━━ SOURCE ━━

Because the amount subject to Florida tax is limited to the built-in gains or capital gains and passive investment income, Florida would be considered to have an income tax or another type of tax based on income.  Virginia does not directly impose tax on S corporation income from built-in gains or capital gains and passive investments.  The returns provided by the Taxpayer reported no income attributable to Florida.

 

Utah

 

Generally, S corporations are subject to Utah income tax in the same manner set forth IRC §1361 et seq.  Thus, S corporations are exempt from the Utah corporate franchise and income taxes to the same extent they are exempt from the federal income tax.  See Utah Code Ann. § 59-7-701.  Pursuant to Utah Code Ann. § 59.7-505, S corporations are required to file an information return.  However, they are only liable for tax in certain limited circumstances.  See Utah Code Ann. § 59.7-701.

 

Pursuant to Utah Code Ann. § 59-10-1403.1(2), both resident and nonresident shareholders are required to include their distributive share of the S corporation's income, gain, loss or deduction in their computation of Utah taxable income.  Nonresident shareholders, however, are only taxed on their share of the S corporation’s income apportioned and allocated under Utah’s apportionment formula.

━━━
━━ DATA ENTRIES ━━

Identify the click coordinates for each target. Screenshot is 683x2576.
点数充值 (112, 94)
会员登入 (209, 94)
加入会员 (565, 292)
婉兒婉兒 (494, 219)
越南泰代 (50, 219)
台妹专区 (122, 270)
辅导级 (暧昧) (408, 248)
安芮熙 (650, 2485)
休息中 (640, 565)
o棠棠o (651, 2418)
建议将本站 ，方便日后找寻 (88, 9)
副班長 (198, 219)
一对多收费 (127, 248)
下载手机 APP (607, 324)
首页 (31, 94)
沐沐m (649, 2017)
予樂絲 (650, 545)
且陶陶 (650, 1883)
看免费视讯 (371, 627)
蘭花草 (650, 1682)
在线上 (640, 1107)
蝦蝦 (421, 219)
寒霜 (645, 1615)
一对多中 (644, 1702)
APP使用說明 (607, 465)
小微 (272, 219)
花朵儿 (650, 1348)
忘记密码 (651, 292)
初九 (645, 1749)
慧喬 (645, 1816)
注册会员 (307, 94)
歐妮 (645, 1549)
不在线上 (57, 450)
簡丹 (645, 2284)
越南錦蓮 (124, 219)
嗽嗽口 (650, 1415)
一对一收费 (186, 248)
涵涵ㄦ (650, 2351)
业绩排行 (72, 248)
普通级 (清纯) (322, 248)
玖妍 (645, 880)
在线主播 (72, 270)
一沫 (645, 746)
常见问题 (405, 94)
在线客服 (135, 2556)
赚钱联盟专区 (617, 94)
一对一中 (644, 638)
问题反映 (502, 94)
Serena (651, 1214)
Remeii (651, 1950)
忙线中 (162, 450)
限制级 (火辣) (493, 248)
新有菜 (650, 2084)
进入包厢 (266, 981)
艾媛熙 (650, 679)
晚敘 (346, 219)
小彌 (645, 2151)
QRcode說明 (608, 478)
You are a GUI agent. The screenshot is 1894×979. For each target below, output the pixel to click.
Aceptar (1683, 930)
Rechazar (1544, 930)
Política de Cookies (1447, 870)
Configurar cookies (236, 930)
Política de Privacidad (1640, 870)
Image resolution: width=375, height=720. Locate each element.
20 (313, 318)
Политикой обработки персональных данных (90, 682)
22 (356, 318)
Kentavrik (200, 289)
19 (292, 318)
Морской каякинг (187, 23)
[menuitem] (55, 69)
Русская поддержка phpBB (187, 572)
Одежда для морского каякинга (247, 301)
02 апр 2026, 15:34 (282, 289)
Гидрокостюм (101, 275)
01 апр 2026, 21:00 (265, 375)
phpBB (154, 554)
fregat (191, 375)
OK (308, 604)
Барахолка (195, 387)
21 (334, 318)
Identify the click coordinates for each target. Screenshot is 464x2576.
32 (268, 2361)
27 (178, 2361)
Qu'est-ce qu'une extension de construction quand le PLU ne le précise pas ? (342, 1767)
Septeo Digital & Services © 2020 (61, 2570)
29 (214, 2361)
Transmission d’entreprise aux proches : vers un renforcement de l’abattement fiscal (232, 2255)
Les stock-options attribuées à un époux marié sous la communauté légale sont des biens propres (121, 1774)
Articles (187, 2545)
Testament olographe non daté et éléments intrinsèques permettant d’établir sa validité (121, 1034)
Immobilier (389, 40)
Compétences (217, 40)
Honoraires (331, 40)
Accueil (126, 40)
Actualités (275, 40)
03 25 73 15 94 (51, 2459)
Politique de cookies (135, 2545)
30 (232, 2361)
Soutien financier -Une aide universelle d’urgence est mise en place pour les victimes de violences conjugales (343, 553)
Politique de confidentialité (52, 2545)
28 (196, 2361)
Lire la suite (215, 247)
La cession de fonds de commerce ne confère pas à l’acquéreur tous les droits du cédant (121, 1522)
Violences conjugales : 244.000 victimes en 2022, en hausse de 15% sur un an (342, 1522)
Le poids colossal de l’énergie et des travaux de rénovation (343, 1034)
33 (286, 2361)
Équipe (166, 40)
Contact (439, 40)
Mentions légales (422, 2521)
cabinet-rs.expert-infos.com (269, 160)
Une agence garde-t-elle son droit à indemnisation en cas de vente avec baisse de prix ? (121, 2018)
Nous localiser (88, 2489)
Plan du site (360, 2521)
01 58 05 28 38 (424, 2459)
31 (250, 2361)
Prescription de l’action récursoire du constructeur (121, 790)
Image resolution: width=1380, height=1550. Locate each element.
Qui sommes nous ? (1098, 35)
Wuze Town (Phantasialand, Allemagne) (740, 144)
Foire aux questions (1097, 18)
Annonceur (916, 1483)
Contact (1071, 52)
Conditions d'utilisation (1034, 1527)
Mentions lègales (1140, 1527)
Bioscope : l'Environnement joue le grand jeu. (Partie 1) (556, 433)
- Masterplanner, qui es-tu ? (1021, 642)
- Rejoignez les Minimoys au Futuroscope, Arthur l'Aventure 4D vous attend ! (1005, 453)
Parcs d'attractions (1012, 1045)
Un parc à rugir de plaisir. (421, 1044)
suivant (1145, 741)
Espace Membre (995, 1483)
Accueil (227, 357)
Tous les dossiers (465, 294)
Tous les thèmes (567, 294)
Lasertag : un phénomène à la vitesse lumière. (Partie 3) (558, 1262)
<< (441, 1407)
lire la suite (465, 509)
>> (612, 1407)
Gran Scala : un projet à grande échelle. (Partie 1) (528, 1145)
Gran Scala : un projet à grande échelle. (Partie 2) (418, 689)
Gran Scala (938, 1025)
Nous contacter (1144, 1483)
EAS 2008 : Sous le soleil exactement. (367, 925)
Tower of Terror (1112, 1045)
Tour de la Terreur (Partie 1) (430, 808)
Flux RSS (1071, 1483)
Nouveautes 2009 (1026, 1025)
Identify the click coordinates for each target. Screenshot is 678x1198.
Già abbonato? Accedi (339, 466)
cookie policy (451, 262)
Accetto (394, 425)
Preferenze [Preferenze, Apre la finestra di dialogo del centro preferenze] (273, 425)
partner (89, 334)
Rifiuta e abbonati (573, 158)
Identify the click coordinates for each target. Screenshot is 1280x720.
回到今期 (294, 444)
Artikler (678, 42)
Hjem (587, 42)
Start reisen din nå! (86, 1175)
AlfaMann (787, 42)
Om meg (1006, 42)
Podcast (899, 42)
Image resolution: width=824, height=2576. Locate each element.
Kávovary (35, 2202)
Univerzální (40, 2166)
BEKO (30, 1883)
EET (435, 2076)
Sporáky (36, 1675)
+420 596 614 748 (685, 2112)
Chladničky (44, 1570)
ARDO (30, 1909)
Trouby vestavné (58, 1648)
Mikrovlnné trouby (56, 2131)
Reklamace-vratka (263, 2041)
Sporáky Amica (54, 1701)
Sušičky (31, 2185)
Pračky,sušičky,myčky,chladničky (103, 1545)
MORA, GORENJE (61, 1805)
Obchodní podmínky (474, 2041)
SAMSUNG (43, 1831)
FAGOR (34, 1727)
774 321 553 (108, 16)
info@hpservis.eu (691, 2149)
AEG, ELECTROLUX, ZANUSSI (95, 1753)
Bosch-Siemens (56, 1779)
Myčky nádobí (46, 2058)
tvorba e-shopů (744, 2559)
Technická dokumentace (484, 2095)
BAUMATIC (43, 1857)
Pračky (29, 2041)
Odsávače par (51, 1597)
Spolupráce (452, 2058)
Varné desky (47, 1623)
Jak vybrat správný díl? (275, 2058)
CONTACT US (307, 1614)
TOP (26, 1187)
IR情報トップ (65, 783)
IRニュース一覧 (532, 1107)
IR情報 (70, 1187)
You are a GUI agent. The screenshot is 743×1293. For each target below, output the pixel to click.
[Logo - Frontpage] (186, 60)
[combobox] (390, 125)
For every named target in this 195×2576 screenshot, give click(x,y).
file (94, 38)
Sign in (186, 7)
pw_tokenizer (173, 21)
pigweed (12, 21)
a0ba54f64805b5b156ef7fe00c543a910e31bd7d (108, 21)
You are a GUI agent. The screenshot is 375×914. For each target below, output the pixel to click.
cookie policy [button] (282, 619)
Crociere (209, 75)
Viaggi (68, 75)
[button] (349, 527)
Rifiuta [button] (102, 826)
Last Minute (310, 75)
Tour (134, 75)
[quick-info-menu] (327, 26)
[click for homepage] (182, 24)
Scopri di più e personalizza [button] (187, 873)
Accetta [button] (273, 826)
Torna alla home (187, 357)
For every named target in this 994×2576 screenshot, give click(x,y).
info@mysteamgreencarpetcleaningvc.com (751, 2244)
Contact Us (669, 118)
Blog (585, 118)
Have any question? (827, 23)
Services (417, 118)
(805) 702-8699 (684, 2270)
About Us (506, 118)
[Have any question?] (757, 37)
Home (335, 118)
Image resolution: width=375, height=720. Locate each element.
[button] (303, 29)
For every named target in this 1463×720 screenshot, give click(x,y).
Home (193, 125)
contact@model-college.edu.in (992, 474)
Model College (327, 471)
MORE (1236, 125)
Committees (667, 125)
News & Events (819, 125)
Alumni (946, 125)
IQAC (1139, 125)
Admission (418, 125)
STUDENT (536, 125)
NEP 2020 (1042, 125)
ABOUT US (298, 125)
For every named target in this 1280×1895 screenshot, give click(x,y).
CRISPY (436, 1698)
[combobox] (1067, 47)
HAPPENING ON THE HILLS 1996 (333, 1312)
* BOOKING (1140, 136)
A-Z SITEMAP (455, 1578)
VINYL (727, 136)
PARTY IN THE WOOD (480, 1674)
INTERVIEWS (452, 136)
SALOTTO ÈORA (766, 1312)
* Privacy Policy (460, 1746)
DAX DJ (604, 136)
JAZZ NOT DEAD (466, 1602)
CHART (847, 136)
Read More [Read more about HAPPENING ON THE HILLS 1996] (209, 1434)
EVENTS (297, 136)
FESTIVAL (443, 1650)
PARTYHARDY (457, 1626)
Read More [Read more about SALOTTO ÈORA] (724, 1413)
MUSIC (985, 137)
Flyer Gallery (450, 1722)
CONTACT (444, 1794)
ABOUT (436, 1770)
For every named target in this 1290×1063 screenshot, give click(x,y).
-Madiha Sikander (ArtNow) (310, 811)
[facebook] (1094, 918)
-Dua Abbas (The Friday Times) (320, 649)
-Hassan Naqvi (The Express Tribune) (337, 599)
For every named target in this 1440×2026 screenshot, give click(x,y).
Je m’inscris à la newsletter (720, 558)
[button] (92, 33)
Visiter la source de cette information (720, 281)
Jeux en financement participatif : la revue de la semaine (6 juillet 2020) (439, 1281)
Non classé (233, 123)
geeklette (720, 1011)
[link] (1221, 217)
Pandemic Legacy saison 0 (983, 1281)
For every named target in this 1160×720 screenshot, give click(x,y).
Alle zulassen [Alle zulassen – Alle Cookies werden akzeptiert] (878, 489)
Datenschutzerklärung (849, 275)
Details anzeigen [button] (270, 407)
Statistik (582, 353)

━━━

→ TASKS
• A. Rewrite the part of the state tax text that opens with the words containing "Generally, S corporations" and closes with "Utah’s apportionment formula.", changing "information return" to "annual report".
• B. Which U.S. states are named in the state tax text? List every one.

→ TASK SOLUTIONS
• A.
Generally, S corporations are subject to Utah income tax in the same manner set forth IRC §1361 et seq.  Thus, S corporations are exempt from the Utah corporate franchise and income taxes to the same extent they are exempt from the federal income tax.  See Utah Code Ann. § 59-7-701.  Pursuant to Utah Code Ann. § 59.7-505, S corporations are required to file an annual report.  However, they are only liable for tax in certain limited circumstances.  See Utah Code Ann. § 59.7-701.

 

Pursuant to Utah Code Ann. § 59-10-1403.1(2), both resident and nonresident shareholders are required to include their distributive share of the S corporation's income, gain, loss or deduction in their computation of Utah taxable income.  Nonresident shareholders, however, are only taxed on their share of the S corporation’s income apportioned and allocated under Utah’s apportionment formula.

• B.
- Florida
- Virginia
- Utah